We then predict labels of testing dataset, and evaluate the classifier.
require 'numo/narray'
require 'numo/libsvm'
require 'datasets-numo-narray'
# Download pendigits testing dataset.
puts 'Download dataset.'
pendigits_test = Datasets::LIBSVM.new('pendigits', note: 'testing').to_narray
x = pendigits_test[true, 1..-1]
y = pendigits_test[true, 0]
# Load parameter and model.
puts 'Load parameter and model.'
param, model = Marshal.load(File.binread('pendigits.dat'))
# Predict labels.
puts 'Predict labels.'
predicted = Numo::Libsvm.predict(x, param, model)
# Evaluate classification results.
mean_accuracy = y.eq(predicted).count.fdiv(y.size)

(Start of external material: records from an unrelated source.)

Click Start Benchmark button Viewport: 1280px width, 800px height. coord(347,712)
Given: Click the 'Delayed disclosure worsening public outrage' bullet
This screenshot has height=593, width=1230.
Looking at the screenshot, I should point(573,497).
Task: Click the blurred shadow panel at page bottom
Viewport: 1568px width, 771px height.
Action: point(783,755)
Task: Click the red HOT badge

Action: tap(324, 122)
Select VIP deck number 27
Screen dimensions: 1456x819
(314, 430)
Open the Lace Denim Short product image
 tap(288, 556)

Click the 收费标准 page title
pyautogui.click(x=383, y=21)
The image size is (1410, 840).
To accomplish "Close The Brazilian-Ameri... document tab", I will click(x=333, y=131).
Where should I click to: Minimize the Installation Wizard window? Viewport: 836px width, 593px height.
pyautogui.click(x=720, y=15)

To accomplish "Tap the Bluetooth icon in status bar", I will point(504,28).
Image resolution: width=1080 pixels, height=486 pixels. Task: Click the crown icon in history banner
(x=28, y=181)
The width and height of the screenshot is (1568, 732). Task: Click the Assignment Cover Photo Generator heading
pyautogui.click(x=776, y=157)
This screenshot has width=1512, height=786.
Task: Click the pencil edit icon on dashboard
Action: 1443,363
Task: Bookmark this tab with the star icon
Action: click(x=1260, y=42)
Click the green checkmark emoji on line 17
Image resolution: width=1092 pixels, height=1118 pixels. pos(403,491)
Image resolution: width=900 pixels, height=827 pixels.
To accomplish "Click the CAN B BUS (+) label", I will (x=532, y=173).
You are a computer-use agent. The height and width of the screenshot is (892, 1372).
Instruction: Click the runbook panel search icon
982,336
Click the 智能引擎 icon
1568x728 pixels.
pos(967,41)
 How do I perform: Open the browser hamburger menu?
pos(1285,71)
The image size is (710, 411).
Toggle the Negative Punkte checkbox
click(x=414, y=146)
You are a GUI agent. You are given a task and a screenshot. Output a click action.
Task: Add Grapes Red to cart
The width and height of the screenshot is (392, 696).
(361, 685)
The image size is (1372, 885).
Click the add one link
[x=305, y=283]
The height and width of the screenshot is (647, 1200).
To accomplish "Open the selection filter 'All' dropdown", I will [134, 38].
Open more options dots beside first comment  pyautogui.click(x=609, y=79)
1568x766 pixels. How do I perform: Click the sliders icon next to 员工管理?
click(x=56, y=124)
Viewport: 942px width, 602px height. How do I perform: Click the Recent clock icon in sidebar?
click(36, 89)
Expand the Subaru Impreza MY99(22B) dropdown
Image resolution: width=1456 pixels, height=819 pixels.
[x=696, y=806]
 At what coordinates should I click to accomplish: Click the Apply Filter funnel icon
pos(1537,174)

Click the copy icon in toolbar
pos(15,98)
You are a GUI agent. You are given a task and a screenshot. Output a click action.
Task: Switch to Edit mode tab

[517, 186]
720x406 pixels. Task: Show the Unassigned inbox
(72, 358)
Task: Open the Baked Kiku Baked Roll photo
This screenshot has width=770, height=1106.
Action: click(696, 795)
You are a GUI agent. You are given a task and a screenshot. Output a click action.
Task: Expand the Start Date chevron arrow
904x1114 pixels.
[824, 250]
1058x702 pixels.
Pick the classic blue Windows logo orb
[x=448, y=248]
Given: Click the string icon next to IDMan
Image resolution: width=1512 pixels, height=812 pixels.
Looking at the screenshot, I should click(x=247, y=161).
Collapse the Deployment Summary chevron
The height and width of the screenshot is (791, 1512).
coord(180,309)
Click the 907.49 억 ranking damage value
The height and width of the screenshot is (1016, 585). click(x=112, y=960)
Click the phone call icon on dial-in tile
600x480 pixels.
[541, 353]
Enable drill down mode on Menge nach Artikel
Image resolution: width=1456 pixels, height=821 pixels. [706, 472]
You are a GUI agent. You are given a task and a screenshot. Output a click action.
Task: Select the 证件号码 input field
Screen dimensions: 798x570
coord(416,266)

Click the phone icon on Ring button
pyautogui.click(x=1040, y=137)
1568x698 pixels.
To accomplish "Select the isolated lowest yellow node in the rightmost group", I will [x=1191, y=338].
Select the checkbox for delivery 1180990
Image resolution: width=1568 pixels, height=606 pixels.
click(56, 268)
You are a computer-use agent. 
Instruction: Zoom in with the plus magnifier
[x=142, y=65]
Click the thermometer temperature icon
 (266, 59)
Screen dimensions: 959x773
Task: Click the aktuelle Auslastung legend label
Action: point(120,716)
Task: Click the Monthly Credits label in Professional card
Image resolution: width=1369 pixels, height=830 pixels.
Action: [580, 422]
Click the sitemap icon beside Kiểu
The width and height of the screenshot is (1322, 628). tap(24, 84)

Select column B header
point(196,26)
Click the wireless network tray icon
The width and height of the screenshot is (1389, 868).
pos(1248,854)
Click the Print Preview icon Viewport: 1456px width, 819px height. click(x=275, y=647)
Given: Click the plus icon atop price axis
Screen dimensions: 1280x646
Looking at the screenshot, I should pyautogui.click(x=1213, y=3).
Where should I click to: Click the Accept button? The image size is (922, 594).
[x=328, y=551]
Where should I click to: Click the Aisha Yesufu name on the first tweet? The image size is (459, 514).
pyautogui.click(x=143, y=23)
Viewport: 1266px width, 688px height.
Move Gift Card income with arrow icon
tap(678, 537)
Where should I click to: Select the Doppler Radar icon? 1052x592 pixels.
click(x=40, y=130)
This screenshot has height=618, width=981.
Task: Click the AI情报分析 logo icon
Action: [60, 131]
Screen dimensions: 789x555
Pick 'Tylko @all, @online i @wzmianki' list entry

puts "Accuracy: %.1f %%" % (100 * mean_accuracy)
$ ruby test.rb
Download dataset.
Load parameter and model.
Predict labels.
Accuracy: 98.3 %
Note
The hyperparameter of SVM is given with Ruby Hash on Numo::Libsvm. The hash key of hyperparameter and its meaning match the struct svm_parameter of LIBSVM. The svm_parameter is detailed in LIBSVM README.
param = {
svm_type: # [Integer] Type of SVM
Numo::Libsvm::SvmType::C_SVC,
kernel_type: # [Integer] Type of kernel function
Numo::Libsvm::KernelType::RBF,
degree: 3, # [Integer] Degree in polynomial kernel function
gamma: 0.5, # [Float] Gamma in poly/rbf/sigmoid kernel function
coef0: 1.0, # [Float] Coefficient in poly/sigmoid kernel function
# for training procedure
cache_size: 100, # [Float] Cache memory size in MB
eps: 1e-3, # [Float] Tolerance of termination criterion
C: 1.0, # [Float] Parameter C of C-SVC, epsilon-SVR, and nu-SVR
nr_weight: 3, # [Integer] Number of weights for C-SVC
weight_label: # [Numo::Int32] Labels to add weight in C-SVC
Numo::Int32[0, 1, 2],
weight: # [Numo::DFloat] Weight values in C-SVC
Numo::DFloat[0.4, 0.4, 0.2],
nu: 0.5, # [Float] Parameter nu of nu-SVC, one-class SVM, and nu-SVR
p: 0.1, # [Float] Parameter epsilon in loss function of epsilon-SVR
shrinking: true, # [Boolean] Whether to use the shrinking heuristics
probability: false, # [Boolean] Whether to train a SVC or SVR model for probability estimates
verbose: false, # [Boolean] Whether to output learning process message
random_seed: 1 # [Integer/Nil] Random seed
}
Contributing
Bug reports and pull requests are welcome on GitHub at https://github.com/yoshoku/numo-libsvm. This project is intended to be a safe, welcoming space for collaboration, and contributors are expected to adhere to the Contributor Covenant code of conduct.
License
The gem is available as open source under the terms of the BSD-3-Clause License.